BTW don't be worried if you are finding this hard. Most do. When I did my degree there were a number of people on their third attempt to pass their introductory analysis course. Just before I graduated they changed the course so it was integrated with other calculus subjects, the hope being students will find that easier.

Thanks
Bill

 

[kith]

If you have trouble with the limit concept, you can try the corresponding section in Richard Courant's "What is mathematics?". He doesn't just give a definition and a number of examples but also elaborates quite a bit on why we define it that way and how the notation should be understood.

 

[Potatochip911]

Okay thanks guys I will definitely read these.
Edit: I am noticing something odd when they proved that $\lim_{n\to\infty}\frac{1}{n}=0$. They're making the claim that the sequence $(\frac{1}{n})_{n=1}^{\infty}$ converges although I'm aware this is a divergent sequence from the p-test.

 

[Fredrik]

The pdf and the book that you were recommended look good, but they're saying essentially the same things that I have already told you. They're using the same examples, and of course also a few more. Courant (click this) is using the same explanations that I have already posted in this thread. (You can think of it as a game, and you may find the "all but a finite number of terms" version of the definition much more intuitive). It may help to hear these explanations expressed with a different choice of words, but I don't think that that alone is going to make a difference. I think you just need to look at the definitions, explanations and examples you have already been given, and really think them through.

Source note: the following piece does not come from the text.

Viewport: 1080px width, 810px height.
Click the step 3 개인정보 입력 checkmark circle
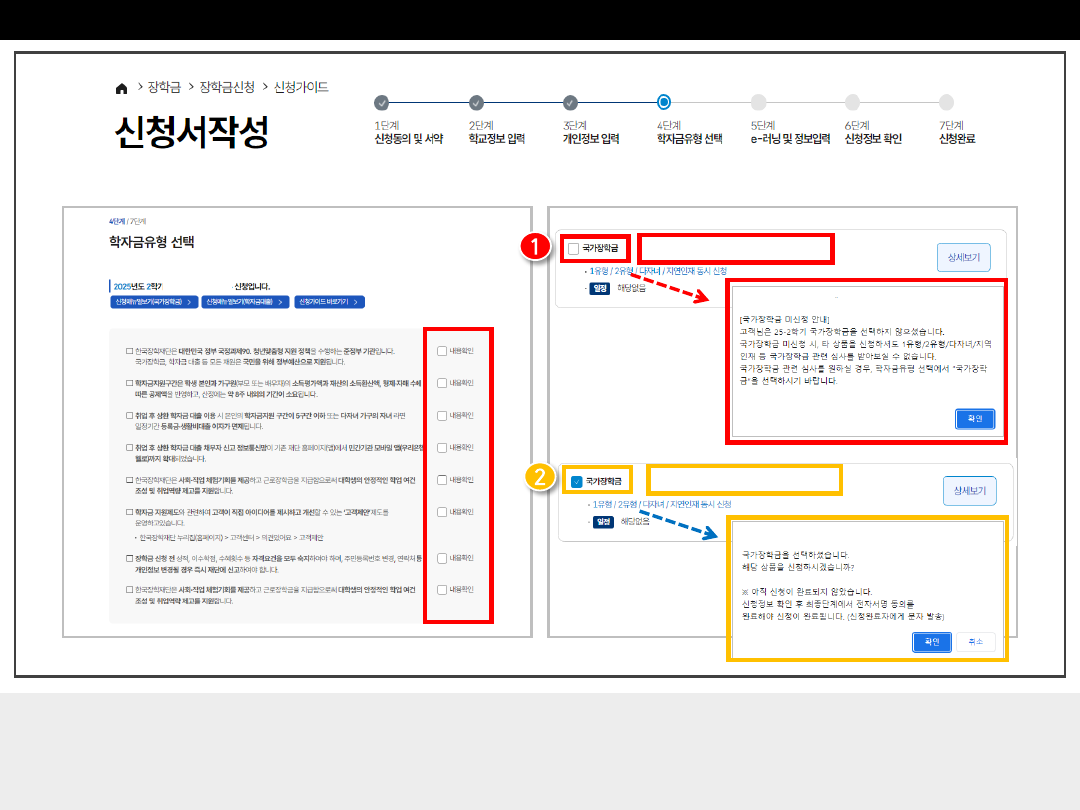(x=570, y=102)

A goose is said to be a gander if it's an adult male. Suppose that Kevin is a goose. What does the definition of "gander" tell you that the statement "Kevin is a gander" means? The answer is "Kevin is an adult male". I think you had no problems understanding this, and if I change the question by replacing the name "Kevin" with "Michael", I think you would still be able to answer it. But you have so far been unable to do the same with the definition of limit.

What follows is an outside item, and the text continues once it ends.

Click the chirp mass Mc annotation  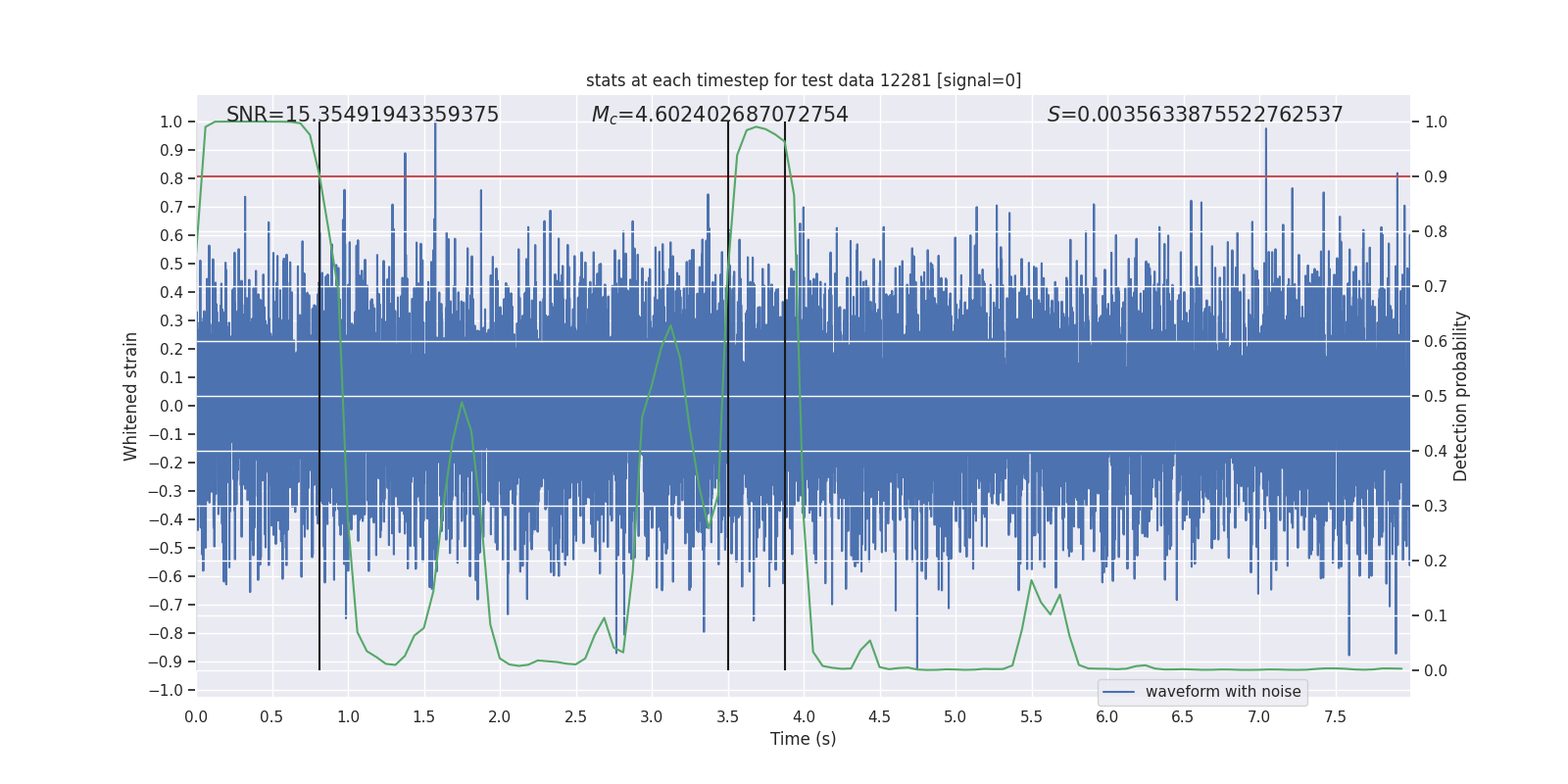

It might help to think about what exactly you're doing when you answer the questions about Kevin and Michael. You essentially just substitute the goose from the question into the definition of "gander". And when you've done that once, things get even easier: You can substitute the goose from the next question directly into the answer to the first question, i.e. you just substitute "Michael" for "Kevin" in the sentence "Kevin is an adult male", to get "Michael is an adult male".

The problem with studying books that cover limits of sequences is that none of them is going to explain how to substitute one thing for another in a sentence. That's something that you just need to think about until you get it. I will show you a few examples. I'll start with the most trivial question possible, and then increase the complexity as little as possible in each step.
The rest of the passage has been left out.